Whatever guilt he carries over his past actions and current lot in life (and Iskak, deprived of speech, conveys an almost tangible sense of regret and sadness with just his eyes and physical presence), it’s notable that it’s never quite enough to spur him towards taking responsibility.

But then, with very little exception, this is not a world of people who do the right thing (whatever that means) without extraordinary coercion. ‘Things are not always black and white’, Guru counsels Pandu after saving him from the wrath of some kids who have targeted him as payback for his fathers’ relocation enforcement activities. And it’s a corrupt world, all the way down, a world that rewards graft and complicity… until it doesn’t.
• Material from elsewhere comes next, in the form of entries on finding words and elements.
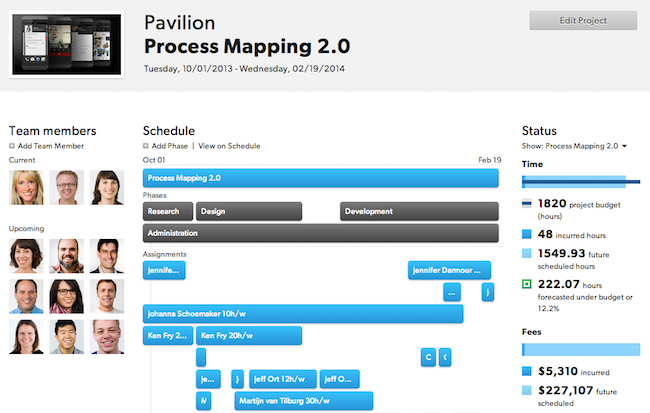This screenshot has width=650, height=413.
Task: Click the Administration phase bar
Action: click(320, 233)
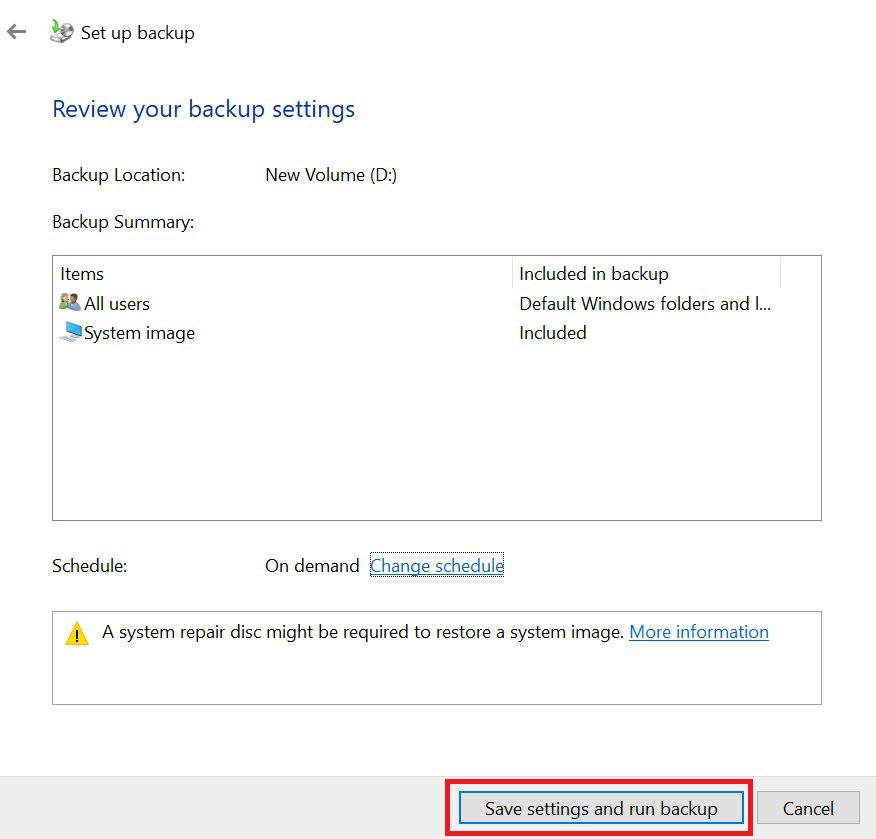Screen dimensions: 876x839
Task: Click the On demand schedule text
Action: click(312, 565)
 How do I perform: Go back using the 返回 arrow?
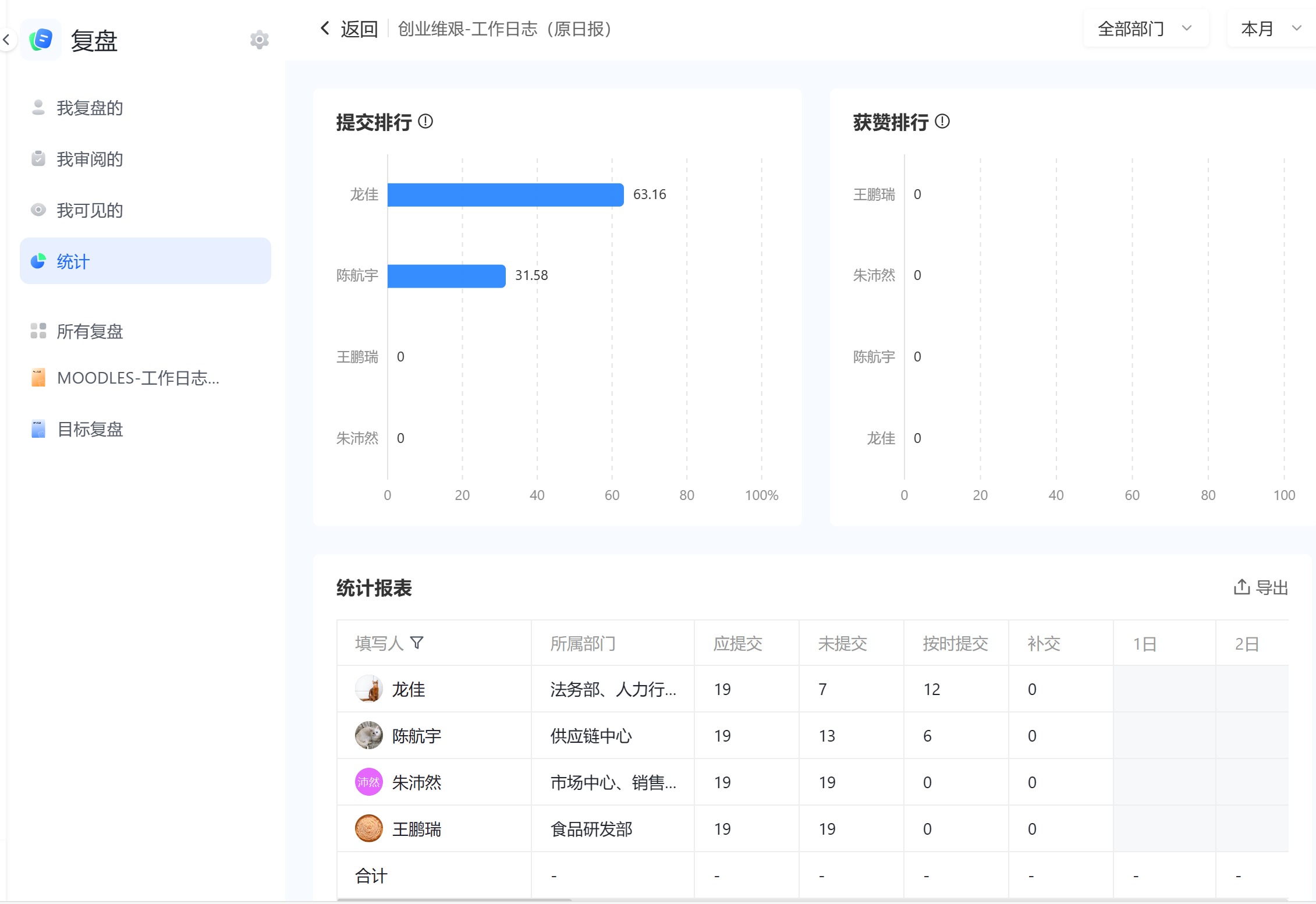[x=325, y=28]
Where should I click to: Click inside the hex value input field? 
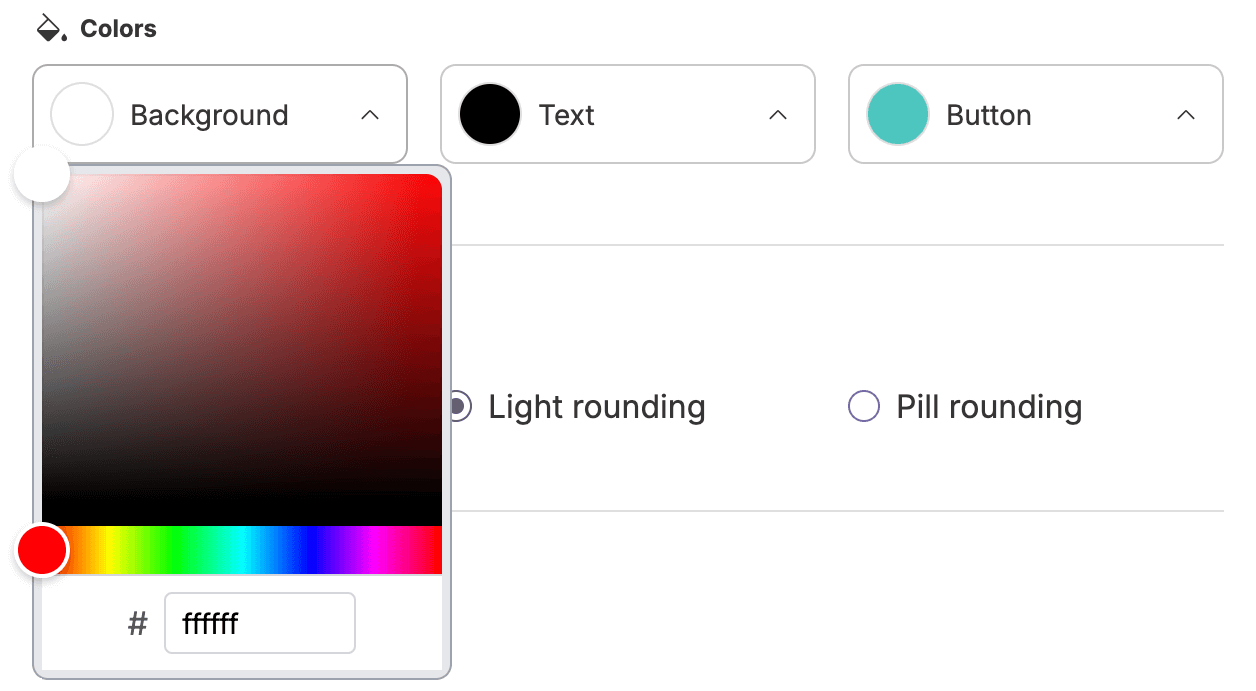click(260, 622)
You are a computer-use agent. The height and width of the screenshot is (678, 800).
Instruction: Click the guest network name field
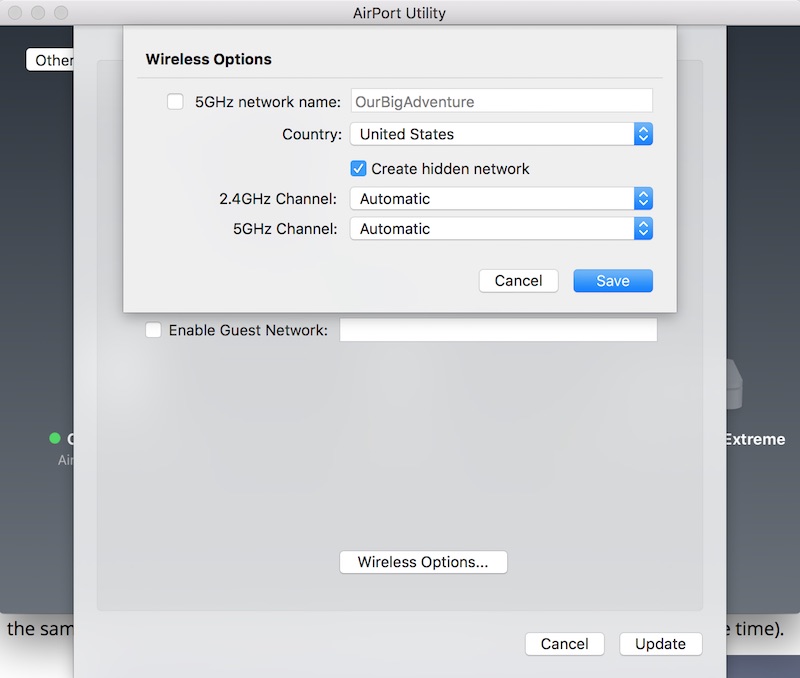click(498, 330)
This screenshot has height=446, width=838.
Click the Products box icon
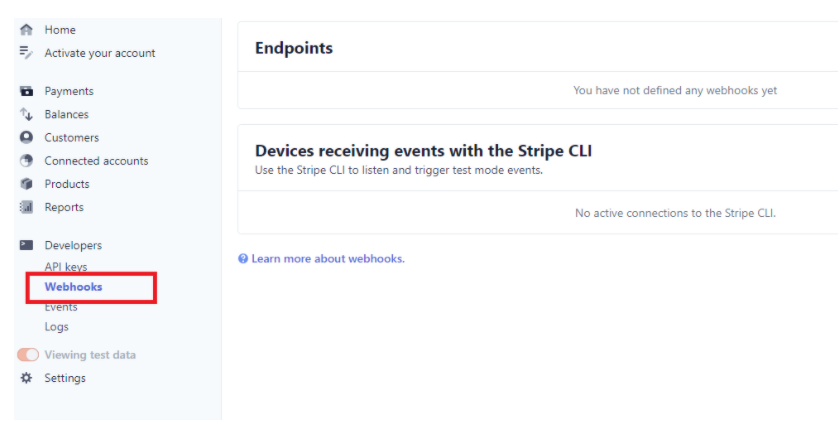(x=26, y=184)
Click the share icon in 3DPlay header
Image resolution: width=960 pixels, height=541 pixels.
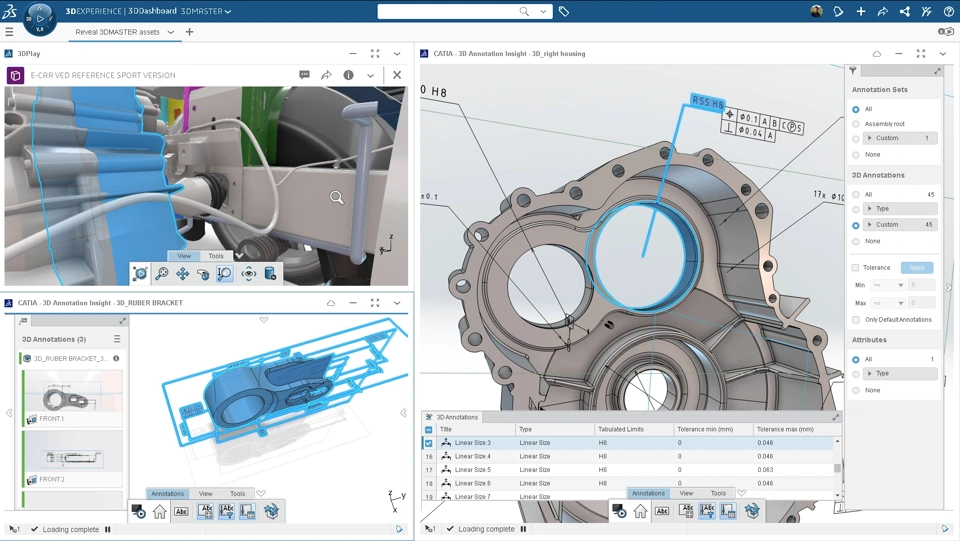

Perhaps what I find truly disorienting about the whole thing, and what lends the offbeat appeal that I keep referring to, is the ugliness and corruption of the world, and how it both clashes with and compliments the quirky characters that populate it.

For a movie that goes to some very dark places, there’s a lot of shit in here that’s just plain goofy.

A (thankfully offscreen) sexual assault is immediately followed by a comical back-and-forth where one of the bad guys poses a not-so hypothetical question about impotence to his fellow henchman. Ramon (Reynaldo, hilarious), an effeminate assassin/hairdresser straight out of a 90s Tarantino rip off prances around chewing the scenery, then murders an entire family. And while I’d love to get into the nature of Sandi’s recurring nightmares, I would also like to be the only reviewer who doesn’t even mention it.

I will say no more.

And right in the middle of it all are Sandi and Pandu, the sad little man and his angry little boy (another interesting character choice: the kid is kind of just a truculent little shit), fighting for survival.

Ahhh, yes…. the fighting.

In an interesting twist on things, there’s very little in the way of hand-to-hand combat; Sandi’s weapon of choice is a flail that looks to all the world like a tennis ball in a kneesock, but hits with considerably more impact. (A nice touch; the first time he’s spurred to violence, the camera placement and the editing keep his attack tantalizingly obscured; we don’t see exactly what it is he did, but we know it fucked those dudes up). Stunt coordinator siblings Daniel and Jonathan Ozoh get a surprising amount of mileage out of a weapon with an admittedly limited variation in terms of possible moves; his showdown with Ramon, a bloody battle between flail and hair shear, is a highlight.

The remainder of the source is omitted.